DESCRIPTION OF THE TASK: Transcribe the entire listing, keeping each word as it is.
╭─ PROVIDED RECORDS
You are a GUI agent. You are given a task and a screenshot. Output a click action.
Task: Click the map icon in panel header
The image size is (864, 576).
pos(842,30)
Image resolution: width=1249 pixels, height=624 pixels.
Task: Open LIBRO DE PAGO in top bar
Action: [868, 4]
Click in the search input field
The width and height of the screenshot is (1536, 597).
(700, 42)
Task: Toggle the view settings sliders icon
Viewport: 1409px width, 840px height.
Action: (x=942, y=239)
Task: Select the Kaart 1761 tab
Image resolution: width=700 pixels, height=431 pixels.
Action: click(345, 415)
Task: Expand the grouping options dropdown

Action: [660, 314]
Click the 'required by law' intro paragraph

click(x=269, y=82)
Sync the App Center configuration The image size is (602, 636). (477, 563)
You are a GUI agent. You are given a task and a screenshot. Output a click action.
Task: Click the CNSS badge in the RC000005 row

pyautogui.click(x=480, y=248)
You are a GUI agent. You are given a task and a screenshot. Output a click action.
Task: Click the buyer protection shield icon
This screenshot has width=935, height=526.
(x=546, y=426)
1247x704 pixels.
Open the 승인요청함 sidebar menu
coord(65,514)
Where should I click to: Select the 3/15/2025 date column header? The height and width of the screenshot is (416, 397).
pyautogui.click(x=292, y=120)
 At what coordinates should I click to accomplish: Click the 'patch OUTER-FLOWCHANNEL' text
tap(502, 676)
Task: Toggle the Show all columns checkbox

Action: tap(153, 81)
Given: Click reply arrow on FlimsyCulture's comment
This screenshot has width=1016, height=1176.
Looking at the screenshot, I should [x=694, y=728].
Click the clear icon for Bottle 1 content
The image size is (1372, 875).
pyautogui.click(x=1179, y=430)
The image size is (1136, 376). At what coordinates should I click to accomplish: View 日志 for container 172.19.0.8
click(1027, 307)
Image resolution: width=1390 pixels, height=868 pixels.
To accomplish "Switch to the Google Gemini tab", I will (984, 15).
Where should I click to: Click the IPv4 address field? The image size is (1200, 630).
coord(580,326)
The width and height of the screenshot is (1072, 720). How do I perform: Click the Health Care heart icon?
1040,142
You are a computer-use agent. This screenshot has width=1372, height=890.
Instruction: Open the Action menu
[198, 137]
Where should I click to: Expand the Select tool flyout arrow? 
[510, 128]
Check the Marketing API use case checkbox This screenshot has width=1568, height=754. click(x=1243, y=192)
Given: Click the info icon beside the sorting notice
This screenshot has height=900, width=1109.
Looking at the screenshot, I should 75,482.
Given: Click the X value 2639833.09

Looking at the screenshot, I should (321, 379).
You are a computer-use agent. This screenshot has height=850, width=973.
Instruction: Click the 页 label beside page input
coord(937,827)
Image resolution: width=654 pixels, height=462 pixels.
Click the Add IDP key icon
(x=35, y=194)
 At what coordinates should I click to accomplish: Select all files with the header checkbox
╰─
SOLUTION:
You are a GUI agent. You are given a task and a screenshot. Output a click action.
Task: Click the map icon in panel header
The image size is (864, 576).
pos(842,30)
Image resolution: width=1249 pixels, height=624 pixels.
Task: Open LIBRO DE PAGO in top bar
Action: [868, 4]
Click in the search input field
The width and height of the screenshot is (1536, 597).
(700, 42)
Task: Toggle the view settings sliders icon
Viewport: 1409px width, 840px height.
Action: (x=942, y=239)
Task: Select the Kaart 1761 tab
Image resolution: width=700 pixels, height=431 pixels.
Action: click(345, 415)
Task: Expand the grouping options dropdown

Action: [660, 314]
Click the 'required by law' intro paragraph

click(x=269, y=82)
Sync the App Center configuration The image size is (602, 636). (477, 563)
You are a GUI agent. You are given a task and a screenshot. Output a click action.
Task: Click the CNSS badge in the RC000005 row

pyautogui.click(x=480, y=248)
You are a GUI agent. You are given a task and a screenshot. Output a click action.
Task: Click the buyer protection shield icon
This screenshot has width=935, height=526.
(x=546, y=426)
1247x704 pixels.
Open the 승인요청함 sidebar menu
coord(65,514)
Where should I click to: Select the 3/15/2025 date column header? The height and width of the screenshot is (416, 397).
pyautogui.click(x=292, y=120)
 At what coordinates should I click to accomplish: Click the 'patch OUTER-FLOWCHANNEL' text
tap(502, 676)
Task: Toggle the Show all columns checkbox

Action: tap(153, 81)
Given: Click reply arrow on FlimsyCulture's comment
This screenshot has width=1016, height=1176.
Looking at the screenshot, I should [x=694, y=728].
Click the clear icon for Bottle 1 content
The image size is (1372, 875).
pyautogui.click(x=1179, y=430)
The image size is (1136, 376). At what coordinates should I click to accomplish: View 日志 for container 172.19.0.8
click(1027, 307)
Image resolution: width=1390 pixels, height=868 pixels.
To accomplish "Switch to the Google Gemini tab", I will (984, 15).
Where should I click to: Click the IPv4 address field? The image size is (1200, 630).
coord(580,326)
The width and height of the screenshot is (1072, 720). How do I perform: Click the Health Care heart icon?
1040,142
You are a computer-use agent. This screenshot has width=1372, height=890.
Instruction: Open the Action menu
[198, 137]
Where should I click to: Expand the Select tool flyout arrow? 
[510, 128]
Check the Marketing API use case checkbox This screenshot has width=1568, height=754. click(x=1243, y=192)
Given: Click the info icon beside the sorting notice
This screenshot has height=900, width=1109.
Looking at the screenshot, I should 75,482.
Given: Click the X value 2639833.09

Looking at the screenshot, I should (321, 379).
You are a computer-use agent. This screenshot has height=850, width=973.
Instruction: Click the 页 label beside page input
coord(937,827)
Image resolution: width=654 pixels, height=462 pixels.
Click the Add IDP key icon
(x=35, y=194)
 At what coordinates should I click to accomplish: Select all files with the header checkbox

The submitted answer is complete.